Date: 2007-07-26 02:46 pm (UTC)
From: [identity profile] norda.livejournal.com
My dear, I didn't answer the phone question because right now I don't have a phone in the house that isn't being tied up for "waiting for someone to offer Michael a job" use or "taking calls for the mail order and distribution business so we don't lose the house" use.

I don't have a cellphone.

If I did, though, I'd happily give you the number.

Date: 2007-07-26 03:00 pm (UTC)
From: [identity profile] omnia-mutantur.livejournal.com
Aww, thanks. In hindsight, I realize I probably fussed over something silly, but thank you for the reassurance.

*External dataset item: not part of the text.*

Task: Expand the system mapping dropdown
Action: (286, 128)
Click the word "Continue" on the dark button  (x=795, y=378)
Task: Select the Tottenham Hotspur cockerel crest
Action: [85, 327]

Date: 2007-07-26 04:52 pm (UTC)
From: [identity profile] norda.livejournal.com
It's quite all right. As seen in my emo post with the sad kitty eyes, it's hard to be home all day with many many things to do and no motivation to do them.

While unemployment can seem like freedom, it doesn't give the structure that some of us need to feel fulfilled. So I can see why you'd need some reassurance.

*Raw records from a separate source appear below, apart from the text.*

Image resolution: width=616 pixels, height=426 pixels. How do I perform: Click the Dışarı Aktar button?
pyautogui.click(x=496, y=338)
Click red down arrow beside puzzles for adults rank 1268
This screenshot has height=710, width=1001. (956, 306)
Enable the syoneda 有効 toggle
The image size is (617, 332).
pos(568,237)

Me, I'm not unemployed... I'm "not employed by others". That, too, though, unless I impose structure, can often leave me feeling at loose ends, so I can relate to what you're going through.

Date: 2007-07-26 02:58 pm (UTC)
From: [identity profile] electrolite37.livejournal.com
I am ascared of the phone and rarely talk to any friend on it (with the exception of AK, but he tends to be the exception to most things). But writing is not scary and still awesome.

Date: 2007-07-28 04:47 pm (UTC)
From: [identity profile] omnia-mutantur.livejournal.com
Postcards are awesome and the phone is very, very scary.

Are you a friend or foe of IM?

Date: 2007-07-26 03:23 pm (UTC)
From: [identity profile] cataptromancer.livejournal.com
Wait, which email address do we send this to? I tried omnia_mutantur@livejournal.com and it gave me an error message?

Date: 2007-07-26 03:39 pm (UTC)
From: [identity profile] omnia-mutantur.livejournal.com
I forgot I let my paid lj lapse. trying omniamutantur at gmail, instead.

Date: 2007-07-26 04:02 pm (UTC)
From: [identity profile] grackles.livejournal.com
You might not want to judge too quickly, livejournal is malfunctioning and lots of people haven't been seeing their entire flist. That being said, I personally don't answer my phone. Dialup always has it blocked if Krypt or I are awake. I MAKE phone calls though, so if you want to e-mail me your number or something I can call. Just let me know appropriate times. It might be awkward though, I'm kinda weird.

Sorry when we talked on IM the other day I didn't have much to say. I was zonked and inadvertently ignored you. :( I do that a lot to people, it wasn't personal. Sometimes I wander away from the computer and forget I was even having a conversation! It makes me feel extra smart.

Date: 2007-07-26 04:04 pm (UTC)
From: [identity profile] grackles.livejournal.com
I do have a cell phone but I can't talk on it when I'm at my house, the reception is too bad because I live in the middle of nowhere. Lame, huh? I thought I would be set once I bought one and wouldn't miss any more calls. :(

Date: 2007-07-26 05:41 pm (UTC)
From: [identity profile] lilithchilde.livejournal.com
I must have missed the plea you mention, hon. Shall email you my number, if you give me your email address (as I've just realized I only ever had your work address).

Date: 2007-07-26 05:41 pm (UTC)
From: [identity profile] lilithchilde.livejournal.com
And I see the answer above, so nevermind, I'll get on that right now. ^^

Date: 2007-07-26 06:27 pm (UTC)
From: [identity profile] cihuateteo.livejournal.com
I posted my numbers, mon cher - i know i did...
Did you get them?

Date: 2007-07-28 04:47 pm (UTC)
From: [identity profile] omnia-mutantur.livejournal.com
I did, I did. You rock.

Date: 2007-07-26 08:22 pm (UTC)
From: [identity profile] shebear.livejournal.com
I missed that. Will go back and reply. In a bit -- I'm at work.

Date: 2007-07-26 08:31 pm (UTC)

Date: 2007-07-28 04:48 pm (UTC)
From: [identity profile] omnia-mutantur.livejournal.com
Wow. I find this wicked flattering.

I read too.

Date: 2007-07-27 08:48 am (UTC)
From: [identity profile] epicurean-envoy.livejournal.com
Still love you lots!

Date: 2007-07-28 04:48 pm (UTC)
From: [identity profile] omnia-mutantur.livejournal.com
So glad to see you posting, even w-less.